- THE RECORDS
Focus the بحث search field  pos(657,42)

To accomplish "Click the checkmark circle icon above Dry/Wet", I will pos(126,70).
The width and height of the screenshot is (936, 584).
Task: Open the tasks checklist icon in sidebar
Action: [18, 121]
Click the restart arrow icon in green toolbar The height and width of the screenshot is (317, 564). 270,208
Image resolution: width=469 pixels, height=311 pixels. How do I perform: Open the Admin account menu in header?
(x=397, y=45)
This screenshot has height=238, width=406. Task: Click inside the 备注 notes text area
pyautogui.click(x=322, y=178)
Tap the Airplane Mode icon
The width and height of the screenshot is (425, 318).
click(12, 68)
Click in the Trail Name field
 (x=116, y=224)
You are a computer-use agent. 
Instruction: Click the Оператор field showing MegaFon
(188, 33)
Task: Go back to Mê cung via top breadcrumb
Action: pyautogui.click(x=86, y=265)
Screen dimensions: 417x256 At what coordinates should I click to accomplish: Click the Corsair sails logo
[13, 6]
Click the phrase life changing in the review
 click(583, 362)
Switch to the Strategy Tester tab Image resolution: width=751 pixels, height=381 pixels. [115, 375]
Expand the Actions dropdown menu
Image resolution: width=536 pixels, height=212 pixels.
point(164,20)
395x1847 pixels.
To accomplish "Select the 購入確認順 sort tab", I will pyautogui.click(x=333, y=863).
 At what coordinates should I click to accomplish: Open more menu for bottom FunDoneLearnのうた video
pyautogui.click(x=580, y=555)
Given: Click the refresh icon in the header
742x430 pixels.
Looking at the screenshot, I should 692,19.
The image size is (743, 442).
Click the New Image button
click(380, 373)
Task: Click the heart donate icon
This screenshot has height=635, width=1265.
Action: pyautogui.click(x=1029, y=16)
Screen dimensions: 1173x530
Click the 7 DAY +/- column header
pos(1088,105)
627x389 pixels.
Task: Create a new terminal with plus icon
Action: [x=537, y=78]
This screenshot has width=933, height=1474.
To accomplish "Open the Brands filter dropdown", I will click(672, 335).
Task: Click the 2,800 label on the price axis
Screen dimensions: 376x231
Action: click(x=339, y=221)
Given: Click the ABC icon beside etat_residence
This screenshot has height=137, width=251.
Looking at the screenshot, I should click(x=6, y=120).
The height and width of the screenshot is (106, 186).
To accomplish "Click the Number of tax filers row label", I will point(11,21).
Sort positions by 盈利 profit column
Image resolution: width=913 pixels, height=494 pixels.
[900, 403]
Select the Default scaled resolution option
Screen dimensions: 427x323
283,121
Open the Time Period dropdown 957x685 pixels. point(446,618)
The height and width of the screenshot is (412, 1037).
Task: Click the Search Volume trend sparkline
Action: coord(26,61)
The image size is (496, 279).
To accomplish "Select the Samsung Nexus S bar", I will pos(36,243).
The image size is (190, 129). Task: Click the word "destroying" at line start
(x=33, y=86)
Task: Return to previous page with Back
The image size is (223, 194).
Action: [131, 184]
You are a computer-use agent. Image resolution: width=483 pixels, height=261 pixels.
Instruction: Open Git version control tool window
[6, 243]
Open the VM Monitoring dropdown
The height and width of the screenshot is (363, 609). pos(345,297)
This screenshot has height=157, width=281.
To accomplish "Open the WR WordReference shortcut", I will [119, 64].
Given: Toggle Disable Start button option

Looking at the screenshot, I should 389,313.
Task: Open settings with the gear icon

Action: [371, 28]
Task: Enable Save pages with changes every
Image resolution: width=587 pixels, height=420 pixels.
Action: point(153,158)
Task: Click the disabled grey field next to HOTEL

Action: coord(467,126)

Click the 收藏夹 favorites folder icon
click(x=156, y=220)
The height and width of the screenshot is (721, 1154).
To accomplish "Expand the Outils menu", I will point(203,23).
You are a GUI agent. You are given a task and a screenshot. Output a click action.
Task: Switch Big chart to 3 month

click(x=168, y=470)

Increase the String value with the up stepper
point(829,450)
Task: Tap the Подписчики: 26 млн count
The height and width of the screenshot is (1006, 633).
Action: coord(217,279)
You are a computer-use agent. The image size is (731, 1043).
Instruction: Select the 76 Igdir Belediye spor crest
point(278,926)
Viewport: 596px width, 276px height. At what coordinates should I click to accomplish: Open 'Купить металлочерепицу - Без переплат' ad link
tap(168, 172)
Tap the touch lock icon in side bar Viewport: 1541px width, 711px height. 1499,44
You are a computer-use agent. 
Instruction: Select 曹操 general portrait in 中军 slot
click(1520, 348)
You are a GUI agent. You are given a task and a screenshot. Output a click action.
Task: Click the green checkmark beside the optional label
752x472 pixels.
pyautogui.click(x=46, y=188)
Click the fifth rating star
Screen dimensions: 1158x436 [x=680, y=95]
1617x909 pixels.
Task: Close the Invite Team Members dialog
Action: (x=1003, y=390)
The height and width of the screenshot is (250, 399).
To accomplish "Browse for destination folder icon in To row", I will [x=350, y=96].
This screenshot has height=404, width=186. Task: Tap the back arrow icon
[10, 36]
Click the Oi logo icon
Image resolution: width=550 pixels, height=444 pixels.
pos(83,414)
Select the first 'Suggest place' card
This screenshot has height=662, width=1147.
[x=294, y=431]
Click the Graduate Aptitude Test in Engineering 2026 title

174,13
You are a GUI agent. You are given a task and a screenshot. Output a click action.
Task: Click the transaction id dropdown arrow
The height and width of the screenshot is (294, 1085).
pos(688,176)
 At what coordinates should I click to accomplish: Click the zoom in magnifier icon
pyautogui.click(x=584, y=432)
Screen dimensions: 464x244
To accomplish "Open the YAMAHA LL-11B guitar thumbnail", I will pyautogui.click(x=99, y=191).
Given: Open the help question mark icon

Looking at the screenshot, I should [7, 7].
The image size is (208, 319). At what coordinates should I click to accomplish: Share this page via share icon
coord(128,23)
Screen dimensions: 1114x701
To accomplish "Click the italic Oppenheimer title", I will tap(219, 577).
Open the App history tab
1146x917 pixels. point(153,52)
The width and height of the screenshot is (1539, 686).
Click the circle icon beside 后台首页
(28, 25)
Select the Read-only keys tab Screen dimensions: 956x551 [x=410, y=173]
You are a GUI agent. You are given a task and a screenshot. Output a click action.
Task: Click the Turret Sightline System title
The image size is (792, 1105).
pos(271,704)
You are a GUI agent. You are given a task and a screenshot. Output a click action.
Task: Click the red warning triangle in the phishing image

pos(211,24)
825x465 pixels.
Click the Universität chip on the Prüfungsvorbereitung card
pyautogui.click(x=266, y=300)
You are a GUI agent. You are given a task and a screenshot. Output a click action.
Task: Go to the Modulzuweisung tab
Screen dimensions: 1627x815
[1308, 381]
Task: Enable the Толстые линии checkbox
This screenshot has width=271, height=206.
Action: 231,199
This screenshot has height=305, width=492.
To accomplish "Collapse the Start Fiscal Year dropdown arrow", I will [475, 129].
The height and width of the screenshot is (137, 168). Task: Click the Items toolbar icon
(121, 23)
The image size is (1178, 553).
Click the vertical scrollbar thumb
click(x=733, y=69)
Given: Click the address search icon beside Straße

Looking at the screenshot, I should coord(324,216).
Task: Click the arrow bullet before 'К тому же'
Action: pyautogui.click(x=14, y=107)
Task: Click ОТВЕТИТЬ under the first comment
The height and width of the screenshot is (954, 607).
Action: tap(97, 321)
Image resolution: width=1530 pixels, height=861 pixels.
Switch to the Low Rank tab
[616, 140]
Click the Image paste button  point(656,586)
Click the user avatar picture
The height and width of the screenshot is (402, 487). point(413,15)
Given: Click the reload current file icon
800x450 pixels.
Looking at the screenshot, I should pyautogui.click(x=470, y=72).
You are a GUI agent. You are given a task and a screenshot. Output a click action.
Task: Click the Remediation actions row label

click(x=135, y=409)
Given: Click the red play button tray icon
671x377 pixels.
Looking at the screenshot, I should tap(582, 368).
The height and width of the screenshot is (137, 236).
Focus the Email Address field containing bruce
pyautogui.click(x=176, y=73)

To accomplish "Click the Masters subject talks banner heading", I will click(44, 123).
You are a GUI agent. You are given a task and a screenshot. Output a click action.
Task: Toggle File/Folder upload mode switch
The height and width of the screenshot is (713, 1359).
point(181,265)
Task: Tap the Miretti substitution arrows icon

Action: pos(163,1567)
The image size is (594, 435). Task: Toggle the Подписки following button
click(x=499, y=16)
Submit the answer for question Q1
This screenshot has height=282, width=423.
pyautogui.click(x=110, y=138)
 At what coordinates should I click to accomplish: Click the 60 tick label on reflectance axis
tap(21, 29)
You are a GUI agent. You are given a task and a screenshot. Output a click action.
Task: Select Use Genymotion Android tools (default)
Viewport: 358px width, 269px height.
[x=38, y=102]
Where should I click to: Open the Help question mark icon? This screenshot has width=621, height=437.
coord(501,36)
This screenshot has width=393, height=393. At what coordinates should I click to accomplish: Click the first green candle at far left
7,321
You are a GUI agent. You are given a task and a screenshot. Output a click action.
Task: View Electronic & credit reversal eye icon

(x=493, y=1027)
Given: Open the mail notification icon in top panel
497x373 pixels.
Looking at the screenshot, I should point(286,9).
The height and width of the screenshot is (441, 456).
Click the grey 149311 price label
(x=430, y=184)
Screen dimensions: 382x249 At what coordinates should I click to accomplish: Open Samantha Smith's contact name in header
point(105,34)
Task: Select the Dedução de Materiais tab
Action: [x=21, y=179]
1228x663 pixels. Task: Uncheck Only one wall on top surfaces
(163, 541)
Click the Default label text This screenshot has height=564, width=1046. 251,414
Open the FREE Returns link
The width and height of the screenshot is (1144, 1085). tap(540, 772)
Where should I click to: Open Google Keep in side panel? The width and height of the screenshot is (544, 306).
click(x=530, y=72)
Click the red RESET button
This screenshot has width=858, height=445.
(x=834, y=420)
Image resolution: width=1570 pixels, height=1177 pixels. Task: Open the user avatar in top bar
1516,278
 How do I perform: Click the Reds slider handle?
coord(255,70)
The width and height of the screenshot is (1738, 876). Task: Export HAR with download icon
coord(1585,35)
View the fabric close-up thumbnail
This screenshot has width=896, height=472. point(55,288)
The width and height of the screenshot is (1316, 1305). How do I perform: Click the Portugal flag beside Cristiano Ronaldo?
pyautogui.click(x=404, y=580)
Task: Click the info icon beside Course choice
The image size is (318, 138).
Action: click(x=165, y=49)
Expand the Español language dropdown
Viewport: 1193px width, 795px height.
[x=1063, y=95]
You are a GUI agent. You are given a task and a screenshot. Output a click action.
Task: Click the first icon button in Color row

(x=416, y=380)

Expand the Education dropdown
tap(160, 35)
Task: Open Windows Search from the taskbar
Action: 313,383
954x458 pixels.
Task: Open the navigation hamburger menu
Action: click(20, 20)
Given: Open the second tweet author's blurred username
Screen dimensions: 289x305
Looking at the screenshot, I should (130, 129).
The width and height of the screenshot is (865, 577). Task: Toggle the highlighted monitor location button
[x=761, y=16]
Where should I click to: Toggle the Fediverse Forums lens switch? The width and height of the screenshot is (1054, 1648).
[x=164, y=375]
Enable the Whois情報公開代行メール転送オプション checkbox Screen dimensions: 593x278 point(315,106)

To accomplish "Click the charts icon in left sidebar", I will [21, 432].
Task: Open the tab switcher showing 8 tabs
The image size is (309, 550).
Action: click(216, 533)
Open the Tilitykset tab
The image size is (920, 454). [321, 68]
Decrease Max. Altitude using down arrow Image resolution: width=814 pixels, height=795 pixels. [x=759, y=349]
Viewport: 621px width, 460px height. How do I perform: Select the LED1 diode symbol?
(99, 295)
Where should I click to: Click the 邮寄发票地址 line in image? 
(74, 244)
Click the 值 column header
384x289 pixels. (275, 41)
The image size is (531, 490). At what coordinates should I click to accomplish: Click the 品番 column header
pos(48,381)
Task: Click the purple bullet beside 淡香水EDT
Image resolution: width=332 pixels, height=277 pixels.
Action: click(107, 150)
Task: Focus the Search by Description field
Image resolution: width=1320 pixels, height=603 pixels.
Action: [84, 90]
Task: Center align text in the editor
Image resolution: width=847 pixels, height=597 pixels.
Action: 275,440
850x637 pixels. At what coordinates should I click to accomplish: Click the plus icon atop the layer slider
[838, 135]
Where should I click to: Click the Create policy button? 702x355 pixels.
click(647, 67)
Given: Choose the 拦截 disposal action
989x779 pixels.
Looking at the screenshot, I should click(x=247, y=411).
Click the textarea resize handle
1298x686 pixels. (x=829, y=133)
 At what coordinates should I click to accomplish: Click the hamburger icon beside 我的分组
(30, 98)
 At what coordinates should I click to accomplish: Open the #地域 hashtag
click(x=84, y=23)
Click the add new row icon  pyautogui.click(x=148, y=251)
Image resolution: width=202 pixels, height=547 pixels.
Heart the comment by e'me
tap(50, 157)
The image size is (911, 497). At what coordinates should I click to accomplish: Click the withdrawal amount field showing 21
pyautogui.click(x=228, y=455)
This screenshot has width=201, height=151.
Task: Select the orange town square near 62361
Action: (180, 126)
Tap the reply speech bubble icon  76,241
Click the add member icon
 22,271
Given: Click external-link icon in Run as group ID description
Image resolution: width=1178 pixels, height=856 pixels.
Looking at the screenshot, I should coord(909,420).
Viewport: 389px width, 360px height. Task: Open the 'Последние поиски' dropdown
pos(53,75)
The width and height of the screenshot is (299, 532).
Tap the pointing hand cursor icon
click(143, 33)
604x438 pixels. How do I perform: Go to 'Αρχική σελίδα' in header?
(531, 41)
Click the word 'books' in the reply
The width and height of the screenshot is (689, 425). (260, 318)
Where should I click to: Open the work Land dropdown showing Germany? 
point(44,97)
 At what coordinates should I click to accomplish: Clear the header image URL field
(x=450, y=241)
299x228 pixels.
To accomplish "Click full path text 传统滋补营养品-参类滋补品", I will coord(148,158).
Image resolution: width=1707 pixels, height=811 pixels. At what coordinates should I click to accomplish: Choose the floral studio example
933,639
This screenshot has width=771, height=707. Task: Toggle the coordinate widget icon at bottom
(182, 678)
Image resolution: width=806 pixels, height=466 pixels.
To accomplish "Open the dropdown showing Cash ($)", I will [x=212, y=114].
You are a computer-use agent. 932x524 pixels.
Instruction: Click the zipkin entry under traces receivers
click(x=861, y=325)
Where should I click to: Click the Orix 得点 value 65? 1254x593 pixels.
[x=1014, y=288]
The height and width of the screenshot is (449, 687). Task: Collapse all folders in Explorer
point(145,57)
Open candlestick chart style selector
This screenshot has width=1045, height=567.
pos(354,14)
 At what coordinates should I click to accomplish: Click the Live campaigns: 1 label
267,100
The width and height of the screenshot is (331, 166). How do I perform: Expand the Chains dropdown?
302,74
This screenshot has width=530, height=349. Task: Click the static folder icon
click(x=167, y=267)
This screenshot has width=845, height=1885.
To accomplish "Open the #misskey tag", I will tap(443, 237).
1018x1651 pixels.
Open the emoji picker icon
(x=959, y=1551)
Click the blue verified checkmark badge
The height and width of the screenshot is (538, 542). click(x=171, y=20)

- WORK REQUIRED
For every line above that includes the string "checkbox", copy the line.

- REPLY
Task: Enable the Толстые линии checkbox
Enable the Whois情報公開代行メール転送オプション checkbox Screen dimensions: 593x278 point(315,106)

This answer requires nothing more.